• Your objective: Among the lines below, copy exactly those from the one with "制服脱がしてツイスター、乳首や性器にドロドロアイスで感じさせる (668, 1096)" through the one with "Federación Sindical Mundial (1280, 901)", counting both ends.

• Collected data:
* * * * * * *

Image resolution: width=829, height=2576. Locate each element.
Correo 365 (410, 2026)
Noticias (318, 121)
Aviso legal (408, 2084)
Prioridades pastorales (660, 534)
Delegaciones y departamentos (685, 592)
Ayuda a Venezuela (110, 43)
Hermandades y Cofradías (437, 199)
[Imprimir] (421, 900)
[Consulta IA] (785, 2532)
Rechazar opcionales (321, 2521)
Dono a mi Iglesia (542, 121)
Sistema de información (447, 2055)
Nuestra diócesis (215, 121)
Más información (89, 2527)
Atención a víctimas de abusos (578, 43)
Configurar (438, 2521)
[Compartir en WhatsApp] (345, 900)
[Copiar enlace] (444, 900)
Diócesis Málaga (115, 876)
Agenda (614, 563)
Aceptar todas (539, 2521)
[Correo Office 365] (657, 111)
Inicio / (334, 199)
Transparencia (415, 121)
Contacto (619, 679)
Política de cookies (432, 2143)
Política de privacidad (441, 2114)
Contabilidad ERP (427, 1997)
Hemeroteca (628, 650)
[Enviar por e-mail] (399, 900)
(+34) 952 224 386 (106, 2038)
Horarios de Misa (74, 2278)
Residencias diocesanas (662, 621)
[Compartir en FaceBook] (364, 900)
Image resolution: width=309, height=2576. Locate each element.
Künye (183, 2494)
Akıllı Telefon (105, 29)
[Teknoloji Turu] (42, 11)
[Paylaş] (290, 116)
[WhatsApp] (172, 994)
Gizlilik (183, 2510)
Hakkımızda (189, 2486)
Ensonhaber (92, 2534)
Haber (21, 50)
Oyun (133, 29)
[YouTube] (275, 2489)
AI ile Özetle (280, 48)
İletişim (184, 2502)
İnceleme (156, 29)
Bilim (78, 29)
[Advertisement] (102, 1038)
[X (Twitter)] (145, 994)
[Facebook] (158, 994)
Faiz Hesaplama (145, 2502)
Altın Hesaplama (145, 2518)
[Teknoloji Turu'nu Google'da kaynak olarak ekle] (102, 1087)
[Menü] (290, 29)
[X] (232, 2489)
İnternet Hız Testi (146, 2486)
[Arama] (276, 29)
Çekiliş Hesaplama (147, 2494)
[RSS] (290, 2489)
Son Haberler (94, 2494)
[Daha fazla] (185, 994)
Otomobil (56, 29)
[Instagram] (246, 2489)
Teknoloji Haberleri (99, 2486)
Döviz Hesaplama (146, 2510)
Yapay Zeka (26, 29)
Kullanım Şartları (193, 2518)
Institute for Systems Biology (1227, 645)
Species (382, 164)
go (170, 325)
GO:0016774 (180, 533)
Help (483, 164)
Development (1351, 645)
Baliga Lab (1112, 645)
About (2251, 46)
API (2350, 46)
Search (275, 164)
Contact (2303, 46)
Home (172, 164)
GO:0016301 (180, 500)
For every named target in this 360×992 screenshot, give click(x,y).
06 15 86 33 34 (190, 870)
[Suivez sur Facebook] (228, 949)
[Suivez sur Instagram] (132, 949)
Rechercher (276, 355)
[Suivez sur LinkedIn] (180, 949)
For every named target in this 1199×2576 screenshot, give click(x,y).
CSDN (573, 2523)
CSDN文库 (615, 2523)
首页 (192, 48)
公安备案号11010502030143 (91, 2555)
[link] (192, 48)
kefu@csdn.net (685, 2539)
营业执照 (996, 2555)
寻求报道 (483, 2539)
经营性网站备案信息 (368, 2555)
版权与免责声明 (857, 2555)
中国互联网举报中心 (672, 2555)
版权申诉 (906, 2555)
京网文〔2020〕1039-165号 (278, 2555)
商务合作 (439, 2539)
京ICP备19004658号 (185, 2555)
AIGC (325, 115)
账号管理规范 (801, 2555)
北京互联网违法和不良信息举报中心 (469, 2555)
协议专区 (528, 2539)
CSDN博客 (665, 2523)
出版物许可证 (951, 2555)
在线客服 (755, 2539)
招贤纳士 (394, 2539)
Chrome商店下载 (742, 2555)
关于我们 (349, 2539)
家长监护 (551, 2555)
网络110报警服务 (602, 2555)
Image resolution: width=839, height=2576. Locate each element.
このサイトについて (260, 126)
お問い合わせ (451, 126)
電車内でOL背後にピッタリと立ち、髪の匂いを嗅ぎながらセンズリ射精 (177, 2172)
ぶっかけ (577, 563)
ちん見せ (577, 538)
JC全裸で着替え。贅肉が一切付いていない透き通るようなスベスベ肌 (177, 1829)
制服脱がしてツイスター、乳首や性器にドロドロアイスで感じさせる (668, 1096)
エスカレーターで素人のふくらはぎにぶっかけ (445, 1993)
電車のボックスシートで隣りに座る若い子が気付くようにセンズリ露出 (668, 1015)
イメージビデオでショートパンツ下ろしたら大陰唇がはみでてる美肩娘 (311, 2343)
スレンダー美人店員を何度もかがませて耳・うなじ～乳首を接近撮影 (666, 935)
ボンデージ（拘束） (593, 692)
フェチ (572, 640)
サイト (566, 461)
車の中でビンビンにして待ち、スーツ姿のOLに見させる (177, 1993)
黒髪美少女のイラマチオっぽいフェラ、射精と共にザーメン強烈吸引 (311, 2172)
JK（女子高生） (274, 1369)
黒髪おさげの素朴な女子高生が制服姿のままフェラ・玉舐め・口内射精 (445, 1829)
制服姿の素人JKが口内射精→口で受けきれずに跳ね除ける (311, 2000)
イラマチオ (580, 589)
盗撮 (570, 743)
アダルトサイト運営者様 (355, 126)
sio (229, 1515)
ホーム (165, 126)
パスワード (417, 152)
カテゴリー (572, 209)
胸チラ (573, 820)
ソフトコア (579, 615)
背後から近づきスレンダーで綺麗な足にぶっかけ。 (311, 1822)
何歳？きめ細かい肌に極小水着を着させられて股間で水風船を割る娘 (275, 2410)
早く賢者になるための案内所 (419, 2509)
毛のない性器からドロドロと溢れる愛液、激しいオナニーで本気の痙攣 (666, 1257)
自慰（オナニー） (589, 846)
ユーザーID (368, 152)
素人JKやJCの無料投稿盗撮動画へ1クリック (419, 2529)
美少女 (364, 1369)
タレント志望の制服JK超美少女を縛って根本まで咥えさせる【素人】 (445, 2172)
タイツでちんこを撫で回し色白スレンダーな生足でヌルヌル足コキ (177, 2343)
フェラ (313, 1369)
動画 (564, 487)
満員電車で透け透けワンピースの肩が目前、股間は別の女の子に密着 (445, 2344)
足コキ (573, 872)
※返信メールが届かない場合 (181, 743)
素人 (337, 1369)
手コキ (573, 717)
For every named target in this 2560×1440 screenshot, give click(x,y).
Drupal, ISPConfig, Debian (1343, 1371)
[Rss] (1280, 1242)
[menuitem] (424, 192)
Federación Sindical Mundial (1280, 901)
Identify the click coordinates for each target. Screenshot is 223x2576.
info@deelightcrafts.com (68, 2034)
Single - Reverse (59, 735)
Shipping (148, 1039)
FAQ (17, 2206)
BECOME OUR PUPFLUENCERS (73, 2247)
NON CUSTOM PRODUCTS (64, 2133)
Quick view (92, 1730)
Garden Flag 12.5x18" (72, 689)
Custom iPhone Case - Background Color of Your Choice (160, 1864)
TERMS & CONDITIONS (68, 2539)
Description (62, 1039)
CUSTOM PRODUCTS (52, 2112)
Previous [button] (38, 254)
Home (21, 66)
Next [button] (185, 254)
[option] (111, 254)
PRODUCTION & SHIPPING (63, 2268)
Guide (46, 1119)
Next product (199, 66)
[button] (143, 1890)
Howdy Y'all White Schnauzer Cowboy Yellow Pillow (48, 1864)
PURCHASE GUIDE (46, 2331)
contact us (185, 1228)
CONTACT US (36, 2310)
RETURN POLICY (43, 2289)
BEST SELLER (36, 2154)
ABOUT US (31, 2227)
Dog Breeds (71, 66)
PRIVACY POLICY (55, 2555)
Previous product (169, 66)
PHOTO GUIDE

* * * * * * *

• Solution to this problem:
制服脱がしてツイスター、乳首や性器にドロドロアイスで感じさせる (668, 1096)
エスカレーターで素人のふくらはぎにぶっかけ (445, 1993)
電車のボックスシートで隣りに座る若い子が気付くようにセンズリ露出 (668, 1015)
イメージビデオでショートパンツ下ろしたら大陰唇がはみでてる美肩娘 (311, 2343)
スレンダー美人店員を何度もかがませて耳・うなじ～乳首を接近撮影 (666, 935)
ボンデージ（拘束） (593, 692)
フェチ (572, 640)
サイト (566, 461)
車の中でビンビンにして待ち、スーツ姿のOLに見させる (177, 1993)
黒髪美少女のイラマチオっぽいフェラ、射精と共にザーメン強烈吸引 (311, 2172)
JK（女子高生） (274, 1369)
黒髪おさげの素朴な女子高生が制服姿のままフェラ・玉舐め・口内射精 (445, 1829)
制服姿の素人JKが口内射精→口で受けきれずに跳ね除ける (311, 2000)
イラマチオ (580, 589)
盗撮 (570, 743)
アダルトサイト運営者様 (355, 126)
sio (229, 1515)
ホーム (165, 126)
パスワード (417, 152)
カテゴリー (572, 209)
胸チラ (573, 820)
ソフトコア (579, 615)
背後から近づきスレンダーで綺麗な足にぶっかけ。 (311, 1822)
何歳？きめ細かい肌に極小水着を着させられて股間で水風船を割る娘 (275, 2410)
早く賢者になるための案内所 (419, 2509)
毛のない性器からドロドロと溢れる愛液、激しいオナニーで本気の痙攣 (666, 1257)
自慰（オナニー） (589, 846)
ユーザーID (368, 152)
素人JKやJCの無料投稿盗撮動画へ1クリック (419, 2529)
美少女 (364, 1369)
タレント志望の制服JK超美少女を縛って根本まで咥えさせる【素人】 (445, 2172)
タイツでちんこを撫で回し色白スレンダーな生足でヌルヌル足コキ (177, 2343)
フェラ (313, 1369)
動画 (564, 487)
満員電車で透け透けワンピースの肩が目前、股間は別の女の子に密着 (445, 2344)
足コキ (573, 872)
※返信メールが届かない場合 (181, 743)
素人 (337, 1369)
手コキ (573, 717)
For every named target in this 2560×1440 screenshot, give click(x,y).
Drupal, ISPConfig, Debian (1343, 1371)
[Rss] (1280, 1242)
[menuitem] (424, 192)
Federación Sindical Mundial (1280, 901)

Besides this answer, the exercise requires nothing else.